# Audi billboard (not a repost)



## Quartermile (Apr 24, 2009)

BMW should reply with something like:


----------



## BimmerNorb (Mar 28, 2009)

^Which these days can refer to X5 M or X6 M (why BMW why?!?!?). Audi wins this one.


----------



## slyfocks (Jul 3, 2008)

BimmerNorb said:


> ^Which these days can refer to X5 M or X6 M (why BMW why?!?!?). Audi wins this one.


The 2011 Isetta M, coming soon to a showroom near you....


----------



## cruise_bone (Jun 6, 2007)

TopDownInFL said:


> Who is to say this it directed at BMW in the first place? Normally ads are "talking" to the consumer. So in essence, we (that is anyone reading the billboard, regardless of what we drive although targeted at those with cars having luxury badges) are suppsed to check for badge expiration and go buy an R8.
> 
> Doesn't make sense - so anyone with a Lexus, BMW, Merc, etc (and at any model) are supposed to dump our cars (again, even those with 30K lexus ES's) and purchase an uber-expensive R8?
> 
> ...


This is exactly what I thought, and I know nothing about marketing!


----------



## MrAbbs325is (May 14, 2006)

TopDownInFL said:


> Who is to say this it directed at BMW in the first place? Normally ads are "talking" to the consumer. So in essence, we (that is anyone reading the billboard, regardless of what we drive although targeted at those with cars having luxury badges) are suppsed to check for badge expiration and go buy an R8.
> 
> Doesn't make sense - so anyone with a Lexus, BMW, Merc, etc (and at any model) are supposed to dump our cars (again, even those with 30K lexus ES's) and purchase an uber-expensive R8?
> 
> ...


+1 We are all biased here because we are all BMW people. Yet it is a failure and a success at the same time in the marketing world. Where they failed was having a tag line that interpreted differently to everyone (not good in marketing). But yes, it may appeal to everyone from a Caddy to an Lexus, but they have yet to capture ALL of the AUDIance (they forget that this is a FAST car).
Anybody who is going to buy an R8 for luxury will never hit 100mph. This is why there not targeting the right market.


----------



## MrAbbs325is (May 14, 2006)

BlaZinMJ3 said:


> when i was doing my internship in ocean city, md we had a regular who had a modena and an r8, he brought out his r8 on the better nights lol. the inside is beautiful/classy and very well equipped. that old fart took home a diff girl every night


Whats up with your egotistic signature? We are pretty much men here, we dont want to see your arms, or your PIMP location. I was 14 once also, sooner then you were... Thats a sad thing.


----------



## cherbaka (Jan 25, 2009)

You guys are overthinking this. Most people wouldn't notice that the car in the ad is an R8 and more performance than luxury.

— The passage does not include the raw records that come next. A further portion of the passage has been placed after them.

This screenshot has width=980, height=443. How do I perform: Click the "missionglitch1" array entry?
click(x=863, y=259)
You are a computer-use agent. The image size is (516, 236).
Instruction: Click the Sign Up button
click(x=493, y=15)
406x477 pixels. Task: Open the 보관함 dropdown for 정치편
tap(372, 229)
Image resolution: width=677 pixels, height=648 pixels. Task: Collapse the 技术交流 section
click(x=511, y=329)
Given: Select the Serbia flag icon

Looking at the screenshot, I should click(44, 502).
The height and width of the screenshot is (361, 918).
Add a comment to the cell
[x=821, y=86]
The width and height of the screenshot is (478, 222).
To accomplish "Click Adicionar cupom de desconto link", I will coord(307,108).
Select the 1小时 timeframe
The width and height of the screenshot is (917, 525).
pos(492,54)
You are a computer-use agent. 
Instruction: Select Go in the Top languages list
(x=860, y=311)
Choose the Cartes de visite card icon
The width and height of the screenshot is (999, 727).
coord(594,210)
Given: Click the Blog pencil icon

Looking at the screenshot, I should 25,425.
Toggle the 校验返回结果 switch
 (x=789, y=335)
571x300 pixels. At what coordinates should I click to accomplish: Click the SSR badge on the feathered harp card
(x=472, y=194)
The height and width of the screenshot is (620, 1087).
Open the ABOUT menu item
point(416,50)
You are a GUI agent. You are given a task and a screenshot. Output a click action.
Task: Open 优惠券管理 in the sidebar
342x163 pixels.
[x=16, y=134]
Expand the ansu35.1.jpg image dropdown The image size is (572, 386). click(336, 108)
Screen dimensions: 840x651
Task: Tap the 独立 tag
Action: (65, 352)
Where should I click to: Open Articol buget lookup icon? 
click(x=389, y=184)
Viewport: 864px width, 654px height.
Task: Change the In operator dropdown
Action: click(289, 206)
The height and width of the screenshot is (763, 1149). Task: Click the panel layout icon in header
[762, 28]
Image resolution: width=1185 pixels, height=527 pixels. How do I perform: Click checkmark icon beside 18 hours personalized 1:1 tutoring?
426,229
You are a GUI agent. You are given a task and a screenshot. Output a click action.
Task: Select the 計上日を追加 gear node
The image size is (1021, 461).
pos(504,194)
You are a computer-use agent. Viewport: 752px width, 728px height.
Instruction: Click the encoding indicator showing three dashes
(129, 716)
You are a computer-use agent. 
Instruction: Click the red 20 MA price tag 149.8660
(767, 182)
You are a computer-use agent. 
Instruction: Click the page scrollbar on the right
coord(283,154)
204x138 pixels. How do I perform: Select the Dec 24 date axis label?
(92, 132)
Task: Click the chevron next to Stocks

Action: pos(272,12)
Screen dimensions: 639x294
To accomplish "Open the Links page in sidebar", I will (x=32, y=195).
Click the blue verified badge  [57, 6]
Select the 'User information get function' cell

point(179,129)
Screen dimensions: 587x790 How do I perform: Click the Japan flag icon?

What they will notice is the text and the Audi name. The car is just there to look cool. The conclusion they'll draw is that Audi is calling other luxury brands "expired", "passe". Clever ad campaign. And yes, most of us are biased 'cause we own BMWs. But a few of us on here have owned or do own Audis and love them too.


----------



## limotek (Apr 22, 2009)

although i am a bigger fan of bmws i have to say the audi r8 is stunning and bmw do not have a vehicle that completes with it...well at the moment anyway!


----------



## 136881 (Nov 12, 2008)

MrAbbs325is said:


> Whats up with your egotistic signature? We are pretty much men here, we dont want to see your arms, or your PIMP location. I was 14 once also, sooner then you were... Thats a sad thing.


hows the 93 3 series treating you? :rofl:

dont worry bout me, worry bout urself :thumbup:


----------



## Shocktopus (Nov 8, 2008)

Jakked said:


> I'm sure having a 5,000-part hand-built car isn't cheap either. Neither is the laser-CT-scan process that the R8 undergoes.


Of what, the frame or something? Just curious.


----------



## Jakked (Feb 6, 2009)

Shocktopus said:


> Of what, the frame or something? Just curious.


I believe so. They do it to check the body for engineering tolerances, IIRC.


----------



## synenergy52 (Apr 10, 2008)

Screw Audi. The R8 is nice but it's another cookie cutter sports car. No heritage or original design went into that car. As one stated earlier, parts came directly from the bin. Only thing worth talking about from Audi is the A8L. Fantastic looking car.


----------



## synenergy52 (Apr 10, 2008)

Sorry man but that's a bit uncalled for. I don't think you should be hating on someone's ride because it's "older." Most people on here with newer BMWs don't even own their cars--the bank does. Not talking about you, but just because somebody can get a bank loan and put keys in the ignition does not make them better than someone who outright owns their own vehicle. Just try to be nicer next time and consider the fact everyone who owns a BMW on this site whether old or new is an enthusiast just like the next member, and NOT a badge whore. :thumbup:



BlaZinMJ3 said:


> hows the 93 3 series treating you? :rofl:
> 
> dont worry bout me, worry bout urself :thumbup:


----------



## chicagofan00 (Feb 10, 2008)

synenergy52 said:


> Sorry man but that's a bit uncalled for. I don't think you should be hating on someone's ride because it's "older." Most people on here with newer BMWs don't even own their cars--the bank does. Not talking about you, but just because somebody can get a bank loan and put keys in the ignition does not make them better than someone who outright owns their own vehicle. Just try to be nicer next time and consider the fact everyone who owns a BMW on this site whether old or new is an enthusiast just like the next member, and NOT a badge whore. :thumbup:


Well said! :thumbup:


----------



## 136881 (Nov 12, 2008)

and what he said was called for? give me a break. p.s. i own my car, i dont do that loan shyt


----------



## cwsqbm (Aug 4, 2004)

Who cares if BMW doesn't make a competitor to an R8. Unless you're buying an R8 or something like it, its irrelevant. A 3 series is vastly superior to a A4, and that is the bread and butter of both companys.


----------